Françoise died on 15 April 1719, at the age of 83. Her will expressed her wishes to be buried in the choir at Saint-Cyr and bequeath her Château de Maintenon to her niece, Françoise Charlotte d'Aubigné, Duchess of Noailles and her brother Charles' only daughter. In her honour, a small island, off the coast of Cape Breton, Nova Scotia, Canada, which at that time was known as "L'Île Royale", was attributed to her; this island was named Isle Madame (first noted as l'Isle de la Marquise).

==In popular culture==
- In Herman Melville's early novel Mardi (1849), the character Annatoo, having ditched her husband Samoa and taken over the forecastle of an abandoned ship, is likened to "Madame de Maintenon dedicating her last days and night to continence and calicoes" (Vol 1, ch XXV)
- Madame de Maintenon is briefly mentioned in Alexandre Dumas' book Twenty Years After. She converses with Raoul, the fictional Vicomte de Bragelonne, at Abbe Scarron's party.
- Madame de Maintenon is featured by Arthur Conan Doyle in his novel The Refugees, which includes the story of her midnight marriage ceremony.
- F. Scott Fitzgerald references Madame de Maintenon in The Great Gatsby in describing "Ella Kaye, the newspaper woman," who apparently murders Gatsby's father figure Dan Cody.

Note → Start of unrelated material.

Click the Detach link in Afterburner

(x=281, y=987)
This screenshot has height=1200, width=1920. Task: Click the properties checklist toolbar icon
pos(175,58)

- Madame de Maintenon was portrayed by Catherine Walker in the TV series Versailles.
- Irène Silvagni depicted Madame de Maintenon in the French film The Death of Louis XIV (2016).
- Madame de Maintenon is featured in the novel The King's Way, where she explains her life to one of her students at Saint-Cyr.
- A cropped version of a portrait of Madame de Maintenon (:File:Mme de Maintenon.jpg) has been noted to resemble the logo of the reverse engineering software IDA Pro. The logo itself has not been officially identified as depicting Maintenon.